> About this task
What lines of the data below hold "Tooth"? Show them.

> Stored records
■ ■ ■ ■ ■

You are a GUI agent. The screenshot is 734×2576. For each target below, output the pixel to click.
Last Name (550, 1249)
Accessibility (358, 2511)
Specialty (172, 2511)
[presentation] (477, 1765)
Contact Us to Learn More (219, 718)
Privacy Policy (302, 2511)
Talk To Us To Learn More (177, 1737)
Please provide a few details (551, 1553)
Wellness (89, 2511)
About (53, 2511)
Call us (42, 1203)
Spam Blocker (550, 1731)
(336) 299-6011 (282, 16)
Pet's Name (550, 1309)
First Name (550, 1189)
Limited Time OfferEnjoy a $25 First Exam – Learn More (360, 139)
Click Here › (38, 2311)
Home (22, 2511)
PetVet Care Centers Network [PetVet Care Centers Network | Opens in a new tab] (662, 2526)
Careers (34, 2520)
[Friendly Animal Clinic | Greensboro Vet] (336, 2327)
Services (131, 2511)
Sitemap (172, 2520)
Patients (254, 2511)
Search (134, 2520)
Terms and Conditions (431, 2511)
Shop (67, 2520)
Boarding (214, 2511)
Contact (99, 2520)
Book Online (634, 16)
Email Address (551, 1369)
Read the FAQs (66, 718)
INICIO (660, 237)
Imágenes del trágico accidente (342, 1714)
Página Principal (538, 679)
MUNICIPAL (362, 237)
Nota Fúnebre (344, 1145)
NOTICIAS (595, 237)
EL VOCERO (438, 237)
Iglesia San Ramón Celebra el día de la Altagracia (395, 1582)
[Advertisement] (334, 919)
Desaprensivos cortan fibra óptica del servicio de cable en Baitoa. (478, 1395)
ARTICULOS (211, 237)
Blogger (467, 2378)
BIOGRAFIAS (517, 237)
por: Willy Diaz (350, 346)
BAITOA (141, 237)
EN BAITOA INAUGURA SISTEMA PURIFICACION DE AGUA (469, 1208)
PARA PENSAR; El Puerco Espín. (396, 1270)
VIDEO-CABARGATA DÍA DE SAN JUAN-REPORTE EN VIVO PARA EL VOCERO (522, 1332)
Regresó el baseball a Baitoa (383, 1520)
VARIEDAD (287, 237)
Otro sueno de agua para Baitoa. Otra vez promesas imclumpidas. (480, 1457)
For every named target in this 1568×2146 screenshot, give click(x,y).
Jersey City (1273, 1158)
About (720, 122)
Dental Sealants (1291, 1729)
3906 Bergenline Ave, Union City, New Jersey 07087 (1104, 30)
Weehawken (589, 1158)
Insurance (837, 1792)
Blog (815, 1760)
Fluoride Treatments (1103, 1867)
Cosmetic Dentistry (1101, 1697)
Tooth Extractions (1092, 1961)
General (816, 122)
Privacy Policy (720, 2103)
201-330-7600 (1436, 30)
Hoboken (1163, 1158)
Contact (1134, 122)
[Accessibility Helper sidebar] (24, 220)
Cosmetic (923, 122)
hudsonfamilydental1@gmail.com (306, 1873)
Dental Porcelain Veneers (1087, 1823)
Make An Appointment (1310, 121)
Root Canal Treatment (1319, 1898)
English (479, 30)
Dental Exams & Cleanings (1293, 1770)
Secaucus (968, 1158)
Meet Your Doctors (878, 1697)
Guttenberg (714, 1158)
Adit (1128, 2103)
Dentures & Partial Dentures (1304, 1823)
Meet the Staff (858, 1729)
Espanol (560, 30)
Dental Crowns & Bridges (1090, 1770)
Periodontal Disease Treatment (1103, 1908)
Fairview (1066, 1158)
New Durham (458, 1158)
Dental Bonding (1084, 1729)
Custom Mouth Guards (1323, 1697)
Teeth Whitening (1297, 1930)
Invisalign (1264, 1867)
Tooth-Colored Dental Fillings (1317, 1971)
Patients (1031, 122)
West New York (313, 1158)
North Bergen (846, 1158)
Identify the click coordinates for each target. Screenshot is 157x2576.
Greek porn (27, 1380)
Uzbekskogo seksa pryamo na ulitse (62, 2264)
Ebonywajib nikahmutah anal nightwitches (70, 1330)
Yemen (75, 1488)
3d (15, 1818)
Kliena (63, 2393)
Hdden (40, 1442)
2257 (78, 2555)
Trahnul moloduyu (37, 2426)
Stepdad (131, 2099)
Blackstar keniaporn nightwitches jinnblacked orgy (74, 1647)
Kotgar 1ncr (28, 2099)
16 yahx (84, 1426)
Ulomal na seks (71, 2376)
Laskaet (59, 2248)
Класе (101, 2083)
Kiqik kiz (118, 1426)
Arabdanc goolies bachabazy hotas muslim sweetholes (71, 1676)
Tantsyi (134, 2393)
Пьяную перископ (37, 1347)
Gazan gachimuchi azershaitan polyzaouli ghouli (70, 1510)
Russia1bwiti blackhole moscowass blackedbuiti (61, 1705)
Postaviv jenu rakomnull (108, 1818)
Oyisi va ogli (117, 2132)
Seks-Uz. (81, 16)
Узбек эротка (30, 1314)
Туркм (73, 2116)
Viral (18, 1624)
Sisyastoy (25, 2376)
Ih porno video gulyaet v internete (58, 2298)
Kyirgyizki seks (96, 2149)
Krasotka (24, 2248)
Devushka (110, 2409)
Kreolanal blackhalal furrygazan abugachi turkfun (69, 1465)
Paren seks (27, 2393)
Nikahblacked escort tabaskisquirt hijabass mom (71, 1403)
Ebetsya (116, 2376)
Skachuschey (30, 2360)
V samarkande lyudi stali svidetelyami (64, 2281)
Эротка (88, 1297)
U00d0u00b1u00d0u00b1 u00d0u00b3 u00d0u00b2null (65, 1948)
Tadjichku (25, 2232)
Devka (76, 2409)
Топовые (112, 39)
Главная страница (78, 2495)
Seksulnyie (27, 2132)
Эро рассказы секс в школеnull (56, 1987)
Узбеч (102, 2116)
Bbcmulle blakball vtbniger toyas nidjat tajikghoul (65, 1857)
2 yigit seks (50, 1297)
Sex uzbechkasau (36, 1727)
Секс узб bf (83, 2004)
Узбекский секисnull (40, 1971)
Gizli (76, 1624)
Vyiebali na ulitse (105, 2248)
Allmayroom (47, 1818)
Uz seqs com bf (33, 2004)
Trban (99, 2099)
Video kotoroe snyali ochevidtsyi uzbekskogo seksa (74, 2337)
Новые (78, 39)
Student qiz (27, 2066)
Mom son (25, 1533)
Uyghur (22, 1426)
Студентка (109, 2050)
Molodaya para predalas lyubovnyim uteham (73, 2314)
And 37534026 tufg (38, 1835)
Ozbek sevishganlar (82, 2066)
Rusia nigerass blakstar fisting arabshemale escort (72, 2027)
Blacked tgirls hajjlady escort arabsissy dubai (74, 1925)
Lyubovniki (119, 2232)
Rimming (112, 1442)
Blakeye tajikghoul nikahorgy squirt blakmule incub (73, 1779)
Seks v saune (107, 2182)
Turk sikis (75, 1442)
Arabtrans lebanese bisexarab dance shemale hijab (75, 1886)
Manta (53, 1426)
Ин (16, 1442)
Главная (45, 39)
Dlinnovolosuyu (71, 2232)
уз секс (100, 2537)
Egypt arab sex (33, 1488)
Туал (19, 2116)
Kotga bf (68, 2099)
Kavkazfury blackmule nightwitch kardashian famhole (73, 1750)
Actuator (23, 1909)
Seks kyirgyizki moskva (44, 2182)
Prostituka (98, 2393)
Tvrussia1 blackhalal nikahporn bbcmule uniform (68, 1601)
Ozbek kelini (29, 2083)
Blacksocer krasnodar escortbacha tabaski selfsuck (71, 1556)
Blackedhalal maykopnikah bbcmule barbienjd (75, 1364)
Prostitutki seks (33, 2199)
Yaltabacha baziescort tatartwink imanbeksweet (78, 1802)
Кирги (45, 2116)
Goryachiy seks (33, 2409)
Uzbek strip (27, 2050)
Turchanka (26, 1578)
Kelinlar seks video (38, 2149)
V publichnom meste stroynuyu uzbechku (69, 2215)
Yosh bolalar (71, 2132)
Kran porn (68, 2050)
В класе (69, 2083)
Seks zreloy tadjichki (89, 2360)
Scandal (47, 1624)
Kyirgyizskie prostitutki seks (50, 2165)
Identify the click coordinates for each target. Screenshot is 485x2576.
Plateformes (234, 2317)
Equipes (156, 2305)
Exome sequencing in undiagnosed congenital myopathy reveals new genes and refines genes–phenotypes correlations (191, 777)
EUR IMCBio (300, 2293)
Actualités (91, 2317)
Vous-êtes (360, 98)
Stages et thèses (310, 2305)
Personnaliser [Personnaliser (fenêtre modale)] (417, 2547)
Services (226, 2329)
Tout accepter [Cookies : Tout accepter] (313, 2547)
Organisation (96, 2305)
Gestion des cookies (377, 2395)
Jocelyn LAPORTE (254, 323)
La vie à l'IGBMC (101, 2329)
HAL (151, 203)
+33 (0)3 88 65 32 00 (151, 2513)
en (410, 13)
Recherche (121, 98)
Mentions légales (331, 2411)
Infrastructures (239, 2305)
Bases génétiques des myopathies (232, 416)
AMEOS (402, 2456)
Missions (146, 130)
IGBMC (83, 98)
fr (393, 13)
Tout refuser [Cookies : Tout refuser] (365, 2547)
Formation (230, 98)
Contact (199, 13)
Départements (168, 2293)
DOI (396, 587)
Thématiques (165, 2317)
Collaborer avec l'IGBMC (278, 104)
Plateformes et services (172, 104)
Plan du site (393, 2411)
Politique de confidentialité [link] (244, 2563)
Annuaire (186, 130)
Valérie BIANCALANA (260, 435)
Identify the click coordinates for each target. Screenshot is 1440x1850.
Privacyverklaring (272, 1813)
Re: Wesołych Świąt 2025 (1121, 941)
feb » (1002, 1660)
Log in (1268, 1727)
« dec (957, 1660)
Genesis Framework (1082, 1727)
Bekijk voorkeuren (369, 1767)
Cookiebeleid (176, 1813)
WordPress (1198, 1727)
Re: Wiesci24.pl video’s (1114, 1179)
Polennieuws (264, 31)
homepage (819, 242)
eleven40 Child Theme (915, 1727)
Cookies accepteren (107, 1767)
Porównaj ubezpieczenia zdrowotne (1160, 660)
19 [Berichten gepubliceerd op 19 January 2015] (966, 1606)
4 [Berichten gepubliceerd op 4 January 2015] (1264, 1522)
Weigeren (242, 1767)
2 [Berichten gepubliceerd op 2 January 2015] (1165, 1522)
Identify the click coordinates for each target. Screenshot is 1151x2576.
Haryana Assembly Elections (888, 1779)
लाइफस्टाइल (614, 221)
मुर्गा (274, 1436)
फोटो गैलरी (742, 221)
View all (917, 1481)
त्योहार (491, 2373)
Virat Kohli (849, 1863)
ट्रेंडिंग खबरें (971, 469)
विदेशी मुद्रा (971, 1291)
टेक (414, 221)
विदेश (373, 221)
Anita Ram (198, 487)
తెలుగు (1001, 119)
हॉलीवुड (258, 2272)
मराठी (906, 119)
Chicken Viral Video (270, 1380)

■ ■ ■ ■ ■

> Output
Tooth Extractions (1092, 1961)
Tooth-Colored Dental Fillings (1317, 1971)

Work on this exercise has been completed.